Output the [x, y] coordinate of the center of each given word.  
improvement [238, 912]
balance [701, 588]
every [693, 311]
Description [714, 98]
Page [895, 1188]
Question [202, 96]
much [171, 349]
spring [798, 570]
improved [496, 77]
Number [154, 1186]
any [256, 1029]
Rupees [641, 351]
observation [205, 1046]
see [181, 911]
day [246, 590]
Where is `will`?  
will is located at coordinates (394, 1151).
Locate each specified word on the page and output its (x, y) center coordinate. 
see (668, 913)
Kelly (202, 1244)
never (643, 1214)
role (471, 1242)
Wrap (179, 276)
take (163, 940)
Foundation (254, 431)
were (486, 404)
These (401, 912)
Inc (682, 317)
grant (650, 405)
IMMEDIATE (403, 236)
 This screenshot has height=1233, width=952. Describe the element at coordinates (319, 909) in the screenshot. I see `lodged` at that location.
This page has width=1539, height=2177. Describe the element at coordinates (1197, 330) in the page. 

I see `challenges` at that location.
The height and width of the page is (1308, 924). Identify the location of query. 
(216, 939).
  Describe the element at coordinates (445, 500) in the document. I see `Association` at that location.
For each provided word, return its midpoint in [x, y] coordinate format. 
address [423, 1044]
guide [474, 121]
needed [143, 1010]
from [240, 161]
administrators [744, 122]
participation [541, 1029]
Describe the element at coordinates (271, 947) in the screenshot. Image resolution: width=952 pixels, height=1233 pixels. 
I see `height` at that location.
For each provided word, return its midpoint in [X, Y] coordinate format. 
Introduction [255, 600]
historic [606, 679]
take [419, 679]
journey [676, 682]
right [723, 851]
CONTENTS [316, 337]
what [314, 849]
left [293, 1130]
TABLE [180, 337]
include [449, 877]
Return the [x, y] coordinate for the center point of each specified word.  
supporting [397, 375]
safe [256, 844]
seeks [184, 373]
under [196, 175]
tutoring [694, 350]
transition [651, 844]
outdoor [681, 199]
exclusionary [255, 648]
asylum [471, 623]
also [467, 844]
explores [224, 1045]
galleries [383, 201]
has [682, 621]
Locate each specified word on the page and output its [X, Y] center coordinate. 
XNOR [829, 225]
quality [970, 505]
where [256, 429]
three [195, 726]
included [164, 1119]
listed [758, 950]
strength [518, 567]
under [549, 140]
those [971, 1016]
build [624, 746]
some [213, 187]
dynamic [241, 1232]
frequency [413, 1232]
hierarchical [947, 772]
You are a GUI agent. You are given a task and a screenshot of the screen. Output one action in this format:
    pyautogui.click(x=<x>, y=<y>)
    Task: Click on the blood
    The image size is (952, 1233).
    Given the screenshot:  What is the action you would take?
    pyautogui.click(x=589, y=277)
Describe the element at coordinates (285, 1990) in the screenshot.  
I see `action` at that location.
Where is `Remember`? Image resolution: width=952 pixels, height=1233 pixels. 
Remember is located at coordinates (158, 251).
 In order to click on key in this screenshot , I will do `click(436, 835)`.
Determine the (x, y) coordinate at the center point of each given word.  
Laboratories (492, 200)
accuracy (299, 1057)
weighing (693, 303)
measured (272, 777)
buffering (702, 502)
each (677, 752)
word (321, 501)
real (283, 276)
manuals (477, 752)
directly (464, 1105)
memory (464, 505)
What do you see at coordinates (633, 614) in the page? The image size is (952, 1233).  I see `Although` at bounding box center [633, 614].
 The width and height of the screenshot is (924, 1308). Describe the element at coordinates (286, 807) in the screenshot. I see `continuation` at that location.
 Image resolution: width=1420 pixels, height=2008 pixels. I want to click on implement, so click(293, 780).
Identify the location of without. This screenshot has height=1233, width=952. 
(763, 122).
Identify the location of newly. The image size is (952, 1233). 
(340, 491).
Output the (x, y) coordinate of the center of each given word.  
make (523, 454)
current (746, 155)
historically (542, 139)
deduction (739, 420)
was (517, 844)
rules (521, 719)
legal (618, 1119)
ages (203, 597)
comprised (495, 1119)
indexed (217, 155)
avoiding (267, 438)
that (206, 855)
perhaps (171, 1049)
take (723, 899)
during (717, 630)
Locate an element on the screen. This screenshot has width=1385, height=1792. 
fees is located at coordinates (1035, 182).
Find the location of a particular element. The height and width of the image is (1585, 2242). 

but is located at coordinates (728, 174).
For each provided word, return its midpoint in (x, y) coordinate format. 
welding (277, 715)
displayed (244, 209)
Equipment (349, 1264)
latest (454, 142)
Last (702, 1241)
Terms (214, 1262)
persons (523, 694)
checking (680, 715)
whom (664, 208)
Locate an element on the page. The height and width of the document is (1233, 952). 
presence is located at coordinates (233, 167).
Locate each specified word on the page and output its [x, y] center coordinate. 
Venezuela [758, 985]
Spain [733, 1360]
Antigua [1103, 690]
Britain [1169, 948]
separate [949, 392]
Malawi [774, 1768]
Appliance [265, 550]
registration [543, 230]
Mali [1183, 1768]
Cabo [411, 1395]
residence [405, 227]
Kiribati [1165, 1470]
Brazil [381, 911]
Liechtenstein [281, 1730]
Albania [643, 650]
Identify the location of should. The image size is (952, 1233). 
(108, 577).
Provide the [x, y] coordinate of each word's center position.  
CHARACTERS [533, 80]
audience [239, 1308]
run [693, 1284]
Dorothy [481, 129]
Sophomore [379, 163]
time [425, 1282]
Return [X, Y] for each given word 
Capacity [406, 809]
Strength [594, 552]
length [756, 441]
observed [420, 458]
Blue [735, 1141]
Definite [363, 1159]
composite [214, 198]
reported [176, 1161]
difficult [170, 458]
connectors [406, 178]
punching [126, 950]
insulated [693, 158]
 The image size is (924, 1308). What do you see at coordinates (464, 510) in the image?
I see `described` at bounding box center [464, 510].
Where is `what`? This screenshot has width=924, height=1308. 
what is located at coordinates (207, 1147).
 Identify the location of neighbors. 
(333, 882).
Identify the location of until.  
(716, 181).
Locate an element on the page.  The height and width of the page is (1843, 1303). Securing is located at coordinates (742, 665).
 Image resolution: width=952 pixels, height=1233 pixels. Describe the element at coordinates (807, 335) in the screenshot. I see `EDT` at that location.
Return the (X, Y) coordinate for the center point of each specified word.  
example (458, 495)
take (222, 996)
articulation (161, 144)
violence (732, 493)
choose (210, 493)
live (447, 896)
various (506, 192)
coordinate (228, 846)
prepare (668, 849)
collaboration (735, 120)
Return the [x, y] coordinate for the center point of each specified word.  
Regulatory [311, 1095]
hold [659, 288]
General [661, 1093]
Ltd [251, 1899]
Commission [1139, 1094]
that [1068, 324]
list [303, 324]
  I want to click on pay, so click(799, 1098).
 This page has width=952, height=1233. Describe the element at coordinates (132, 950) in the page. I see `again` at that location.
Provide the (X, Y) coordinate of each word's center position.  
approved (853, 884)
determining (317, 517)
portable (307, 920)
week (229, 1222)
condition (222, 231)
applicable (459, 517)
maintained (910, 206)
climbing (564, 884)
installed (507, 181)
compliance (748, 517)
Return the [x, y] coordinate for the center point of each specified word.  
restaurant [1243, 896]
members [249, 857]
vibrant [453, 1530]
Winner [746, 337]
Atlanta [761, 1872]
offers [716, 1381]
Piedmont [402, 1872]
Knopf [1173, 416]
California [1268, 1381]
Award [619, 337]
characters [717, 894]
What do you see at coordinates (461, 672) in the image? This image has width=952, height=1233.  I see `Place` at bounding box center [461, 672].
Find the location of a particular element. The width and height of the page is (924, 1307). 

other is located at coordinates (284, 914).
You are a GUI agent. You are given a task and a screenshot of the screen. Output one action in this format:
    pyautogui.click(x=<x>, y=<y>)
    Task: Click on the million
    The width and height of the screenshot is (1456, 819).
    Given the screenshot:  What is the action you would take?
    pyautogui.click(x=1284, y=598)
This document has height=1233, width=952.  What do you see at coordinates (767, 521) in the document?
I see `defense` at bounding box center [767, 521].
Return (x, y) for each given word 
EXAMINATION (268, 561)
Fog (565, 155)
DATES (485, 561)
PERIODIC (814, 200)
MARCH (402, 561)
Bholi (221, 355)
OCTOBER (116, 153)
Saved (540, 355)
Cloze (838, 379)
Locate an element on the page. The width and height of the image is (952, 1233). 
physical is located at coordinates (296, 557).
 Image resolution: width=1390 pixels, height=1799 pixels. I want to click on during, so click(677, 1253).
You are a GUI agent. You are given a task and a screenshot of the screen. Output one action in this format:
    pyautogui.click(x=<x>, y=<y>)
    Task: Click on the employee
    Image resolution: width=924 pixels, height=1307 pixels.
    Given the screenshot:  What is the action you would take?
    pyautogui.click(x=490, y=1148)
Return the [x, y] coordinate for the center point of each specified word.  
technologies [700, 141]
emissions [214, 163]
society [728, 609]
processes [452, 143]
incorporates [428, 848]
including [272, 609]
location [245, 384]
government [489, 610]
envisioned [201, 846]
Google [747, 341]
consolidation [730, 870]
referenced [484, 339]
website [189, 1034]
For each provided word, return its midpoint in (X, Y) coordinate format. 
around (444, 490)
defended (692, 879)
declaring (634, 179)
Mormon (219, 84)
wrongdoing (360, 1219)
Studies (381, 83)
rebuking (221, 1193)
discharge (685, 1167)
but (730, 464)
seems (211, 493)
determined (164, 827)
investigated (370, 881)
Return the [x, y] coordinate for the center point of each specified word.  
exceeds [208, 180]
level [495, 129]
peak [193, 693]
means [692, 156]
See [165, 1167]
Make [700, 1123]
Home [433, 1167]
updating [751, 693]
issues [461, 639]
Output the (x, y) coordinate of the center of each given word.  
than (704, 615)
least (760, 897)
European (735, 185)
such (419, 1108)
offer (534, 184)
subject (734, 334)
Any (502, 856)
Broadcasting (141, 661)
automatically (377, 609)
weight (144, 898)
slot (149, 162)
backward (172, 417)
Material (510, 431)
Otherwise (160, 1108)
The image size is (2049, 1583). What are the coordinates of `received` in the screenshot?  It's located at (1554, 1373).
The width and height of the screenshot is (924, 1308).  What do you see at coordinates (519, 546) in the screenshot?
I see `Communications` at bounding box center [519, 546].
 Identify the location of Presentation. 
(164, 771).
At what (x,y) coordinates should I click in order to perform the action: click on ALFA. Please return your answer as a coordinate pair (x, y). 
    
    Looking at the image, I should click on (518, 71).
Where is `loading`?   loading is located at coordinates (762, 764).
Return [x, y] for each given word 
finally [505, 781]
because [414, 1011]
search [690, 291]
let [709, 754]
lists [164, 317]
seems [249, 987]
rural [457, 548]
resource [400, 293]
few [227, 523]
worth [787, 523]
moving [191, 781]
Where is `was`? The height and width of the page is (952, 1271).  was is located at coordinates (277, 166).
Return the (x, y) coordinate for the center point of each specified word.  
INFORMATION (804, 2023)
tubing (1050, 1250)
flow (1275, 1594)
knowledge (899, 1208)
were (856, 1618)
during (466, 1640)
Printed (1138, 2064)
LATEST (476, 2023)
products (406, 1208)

• Requirements
Lay out the data as a numbered list with blank lines removed, starting at the line containing "observed [420, 458]" and ending at the line containing "characters [717, 894]". Include both of those lines and nothing outside that range.

• Answer to this problem
1. observed [420, 458]
2. Blue [735, 1141]
3. Definite [363, 1159]
4. composite [214, 198]
5. reported [176, 1161]
6. difficult [170, 458]
7. connectors [406, 178]
8. punching [126, 950]
9. insulated [693, 158]
10.  The image size is (924, 1308). What do you see at coordinates (464, 510) in the image?
11. I see `described` at bounding box center [464, 510].
12. Where is `what`? This screenshot has width=924, height=1308. 
13. what is located at coordinates (207, 1147).
14.  Identify the location of neighbors. 
15. (333, 882).
16. Identify the location of until.  
17. (716, 181).
18. Locate an element on the page.  The height and width of the page is (1843, 1303). Securing is located at coordinates (742, 665).
19.  Image resolution: width=952 pixels, height=1233 pixels. Describe the element at coordinates (807, 335) in the screenshot. I see `EDT` at that location.
20. Return the (X, Y) coordinate for the center point of each specified word.  
21. example (458, 495)
22. take (222, 996)
23. articulation (161, 144)
24. violence (732, 493)
25. choose (210, 493)
26. live (447, 896)
27. various (506, 192)
28. coordinate (228, 846)
29. prepare (668, 849)
30. collaboration (735, 120)
31. Return the [x, y] coordinate for the center point of each specified word.  
32. Regulatory [311, 1095]
33. hold [659, 288]
34. General [661, 1093]
35. Ltd [251, 1899]
36. Commission [1139, 1094]
37. that [1068, 324]
38. list [303, 324]
39.   I want to click on pay, so click(799, 1098).
40.  This page has width=952, height=1233. Describe the element at coordinates (132, 950) in the page. I see `again` at that location.
41. Provide the (X, Y) coordinate of each word's center position.  
42. approved (853, 884)
43. determining (317, 517)
44. portable (307, 920)
45. week (229, 1222)
46. condition (222, 231)
47. applicable (459, 517)
48. maintained (910, 206)
49. climbing (564, 884)
50. installed (507, 181)
51. compliance (748, 517)
52. Return the [x, y] coordinate for the center point of each specified word.  
53. restaurant [1243, 896]
54. members [249, 857]
55. vibrant [453, 1530]
56. Winner [746, 337]
57. Atlanta [761, 1872]
58. offers [716, 1381]
59. Piedmont [402, 1872]
60. Knopf [1173, 416]
61. California [1268, 1381]
62. Award [619, 337]
63. characters [717, 894]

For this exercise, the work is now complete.